Months after agreeing the protocol, the UK government became concerned Article 10 could leave significant parts of the UK economy under EU subsidy rules.
The UK and EU reached further agreement on this issue in December with the EU stating that it would only apply if a UK subsidy would have "real and foreseeable" impact on NI-EU trade.
But guidance published since then still suggests the two sides have different interpretations of what this means.
In December, the UK's Department for Business, Energy and Industrial Strategy (BEIS) said: "The starting assumption for subsidies granted to recipients outside of Northern Ireland should be that the NI Protocol does not apply.
"Where a subsidy is provided, and a company then simply places goods on the NI market alongside other markets then this subsidy will not be in scope of Article 10."
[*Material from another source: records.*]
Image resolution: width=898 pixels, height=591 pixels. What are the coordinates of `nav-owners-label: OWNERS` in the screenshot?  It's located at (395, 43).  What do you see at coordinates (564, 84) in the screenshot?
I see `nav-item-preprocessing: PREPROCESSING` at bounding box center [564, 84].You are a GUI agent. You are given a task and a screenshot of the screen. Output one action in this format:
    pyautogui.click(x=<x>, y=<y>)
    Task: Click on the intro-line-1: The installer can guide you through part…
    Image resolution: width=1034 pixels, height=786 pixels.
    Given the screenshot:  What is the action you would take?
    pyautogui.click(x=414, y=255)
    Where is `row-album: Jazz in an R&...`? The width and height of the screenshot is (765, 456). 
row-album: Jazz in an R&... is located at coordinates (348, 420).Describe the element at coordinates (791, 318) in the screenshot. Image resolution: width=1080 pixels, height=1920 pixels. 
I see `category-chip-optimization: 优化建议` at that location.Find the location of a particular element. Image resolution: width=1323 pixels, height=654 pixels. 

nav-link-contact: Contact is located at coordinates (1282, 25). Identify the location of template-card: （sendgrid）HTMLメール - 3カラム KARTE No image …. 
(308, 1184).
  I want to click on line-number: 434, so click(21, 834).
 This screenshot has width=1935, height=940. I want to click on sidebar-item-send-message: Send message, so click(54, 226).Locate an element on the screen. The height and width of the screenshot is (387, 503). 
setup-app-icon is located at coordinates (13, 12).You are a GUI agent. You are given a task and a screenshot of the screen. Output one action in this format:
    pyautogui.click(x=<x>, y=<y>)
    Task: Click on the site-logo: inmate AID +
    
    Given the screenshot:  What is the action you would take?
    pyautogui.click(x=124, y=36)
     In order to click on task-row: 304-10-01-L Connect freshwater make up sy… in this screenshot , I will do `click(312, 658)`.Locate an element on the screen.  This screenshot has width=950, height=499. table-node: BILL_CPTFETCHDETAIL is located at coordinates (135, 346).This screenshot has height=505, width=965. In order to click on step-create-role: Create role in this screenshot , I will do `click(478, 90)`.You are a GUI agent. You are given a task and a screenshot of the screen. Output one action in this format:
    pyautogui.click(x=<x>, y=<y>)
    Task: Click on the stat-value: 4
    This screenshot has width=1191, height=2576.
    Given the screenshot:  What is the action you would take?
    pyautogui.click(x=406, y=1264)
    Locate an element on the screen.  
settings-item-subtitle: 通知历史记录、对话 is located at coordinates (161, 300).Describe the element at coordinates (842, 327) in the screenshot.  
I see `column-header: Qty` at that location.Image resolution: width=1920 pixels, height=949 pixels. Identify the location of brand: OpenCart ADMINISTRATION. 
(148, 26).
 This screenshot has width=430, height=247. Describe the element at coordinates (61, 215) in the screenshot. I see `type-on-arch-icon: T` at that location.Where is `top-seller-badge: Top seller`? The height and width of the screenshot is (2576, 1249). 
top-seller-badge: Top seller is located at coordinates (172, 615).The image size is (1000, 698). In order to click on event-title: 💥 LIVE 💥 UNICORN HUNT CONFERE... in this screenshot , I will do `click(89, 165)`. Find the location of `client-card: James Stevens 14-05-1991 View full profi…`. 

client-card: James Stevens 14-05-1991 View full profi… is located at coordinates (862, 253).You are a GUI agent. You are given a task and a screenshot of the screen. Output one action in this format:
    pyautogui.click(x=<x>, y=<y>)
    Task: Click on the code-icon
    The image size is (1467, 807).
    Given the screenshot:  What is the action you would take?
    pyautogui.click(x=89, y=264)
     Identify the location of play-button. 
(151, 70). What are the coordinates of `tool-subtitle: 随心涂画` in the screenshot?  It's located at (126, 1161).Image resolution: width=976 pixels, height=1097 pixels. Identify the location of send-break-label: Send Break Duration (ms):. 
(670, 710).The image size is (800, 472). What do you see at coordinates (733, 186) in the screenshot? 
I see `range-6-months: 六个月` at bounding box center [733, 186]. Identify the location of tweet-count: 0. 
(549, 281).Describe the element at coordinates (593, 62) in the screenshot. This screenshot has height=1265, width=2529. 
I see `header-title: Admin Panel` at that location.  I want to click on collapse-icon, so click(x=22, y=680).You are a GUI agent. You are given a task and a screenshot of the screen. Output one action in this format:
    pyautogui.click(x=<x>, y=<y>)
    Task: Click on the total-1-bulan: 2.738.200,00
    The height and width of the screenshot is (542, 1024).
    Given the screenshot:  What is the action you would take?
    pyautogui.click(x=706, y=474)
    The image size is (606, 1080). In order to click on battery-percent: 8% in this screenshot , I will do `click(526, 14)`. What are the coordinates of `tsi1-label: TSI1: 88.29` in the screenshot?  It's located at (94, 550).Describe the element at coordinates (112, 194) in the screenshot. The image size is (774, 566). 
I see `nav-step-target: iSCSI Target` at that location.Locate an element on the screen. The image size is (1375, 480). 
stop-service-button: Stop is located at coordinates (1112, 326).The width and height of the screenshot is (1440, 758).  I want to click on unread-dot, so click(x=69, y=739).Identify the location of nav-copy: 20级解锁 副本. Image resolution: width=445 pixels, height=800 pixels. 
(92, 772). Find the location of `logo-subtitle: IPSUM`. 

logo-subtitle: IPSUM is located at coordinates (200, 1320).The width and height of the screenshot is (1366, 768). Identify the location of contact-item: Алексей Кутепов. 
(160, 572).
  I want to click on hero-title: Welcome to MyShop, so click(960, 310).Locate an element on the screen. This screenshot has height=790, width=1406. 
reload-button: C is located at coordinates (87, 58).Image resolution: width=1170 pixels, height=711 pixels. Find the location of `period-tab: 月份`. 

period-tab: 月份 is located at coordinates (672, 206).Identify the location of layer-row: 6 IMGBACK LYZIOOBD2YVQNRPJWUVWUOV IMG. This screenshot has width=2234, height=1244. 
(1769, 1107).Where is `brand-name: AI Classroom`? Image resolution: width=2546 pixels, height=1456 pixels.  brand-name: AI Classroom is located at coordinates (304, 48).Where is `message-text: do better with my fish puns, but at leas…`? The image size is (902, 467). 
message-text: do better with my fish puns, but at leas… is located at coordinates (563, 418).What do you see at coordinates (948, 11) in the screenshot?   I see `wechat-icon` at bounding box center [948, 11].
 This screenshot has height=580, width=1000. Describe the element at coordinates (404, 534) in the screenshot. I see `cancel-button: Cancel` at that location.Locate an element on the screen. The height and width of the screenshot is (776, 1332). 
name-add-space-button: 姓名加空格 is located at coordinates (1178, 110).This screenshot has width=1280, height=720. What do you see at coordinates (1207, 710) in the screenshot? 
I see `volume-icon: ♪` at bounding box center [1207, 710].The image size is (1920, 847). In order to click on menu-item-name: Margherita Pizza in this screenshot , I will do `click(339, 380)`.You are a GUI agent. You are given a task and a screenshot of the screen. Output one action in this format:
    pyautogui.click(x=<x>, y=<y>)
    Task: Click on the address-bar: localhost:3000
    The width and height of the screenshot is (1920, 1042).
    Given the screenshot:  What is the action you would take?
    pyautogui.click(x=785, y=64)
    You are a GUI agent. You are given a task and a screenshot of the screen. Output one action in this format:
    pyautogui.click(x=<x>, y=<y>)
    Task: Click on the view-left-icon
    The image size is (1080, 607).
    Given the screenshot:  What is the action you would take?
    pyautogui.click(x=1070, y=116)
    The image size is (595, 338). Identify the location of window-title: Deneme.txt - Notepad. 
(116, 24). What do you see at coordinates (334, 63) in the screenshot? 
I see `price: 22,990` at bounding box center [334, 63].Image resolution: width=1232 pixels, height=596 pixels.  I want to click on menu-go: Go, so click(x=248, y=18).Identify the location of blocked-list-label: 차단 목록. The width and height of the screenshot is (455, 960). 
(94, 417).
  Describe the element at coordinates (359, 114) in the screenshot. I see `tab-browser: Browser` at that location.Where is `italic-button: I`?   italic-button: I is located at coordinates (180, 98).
However, European Commission guidance published in January said an example of a circumstance where Article 10 might apply is: "Aid to a manufacturer in difficulty if its goods are available for sale in Northern Ireland."
George Peretz QC, an expert in state aid law, said this present challenges: "Any business, or business lender, taking a cautious view is going to assume that the Commission could well be right and may well not want to rely on BEIS's assurances - particularly as it is the commission and the ECJ that have the final say, here."
However he thinks it unlikely that RLS is the issue which will lead to a test of Article 10: "It may well be that the commission does not want to pick a fight here, particularly as most of these subsidies are going to be have little real impact on EU businesses.
"A fight over the scope of the NI Protocol will probably happen over a subsidy that the Commission feels really does have an adverse impact on the EU."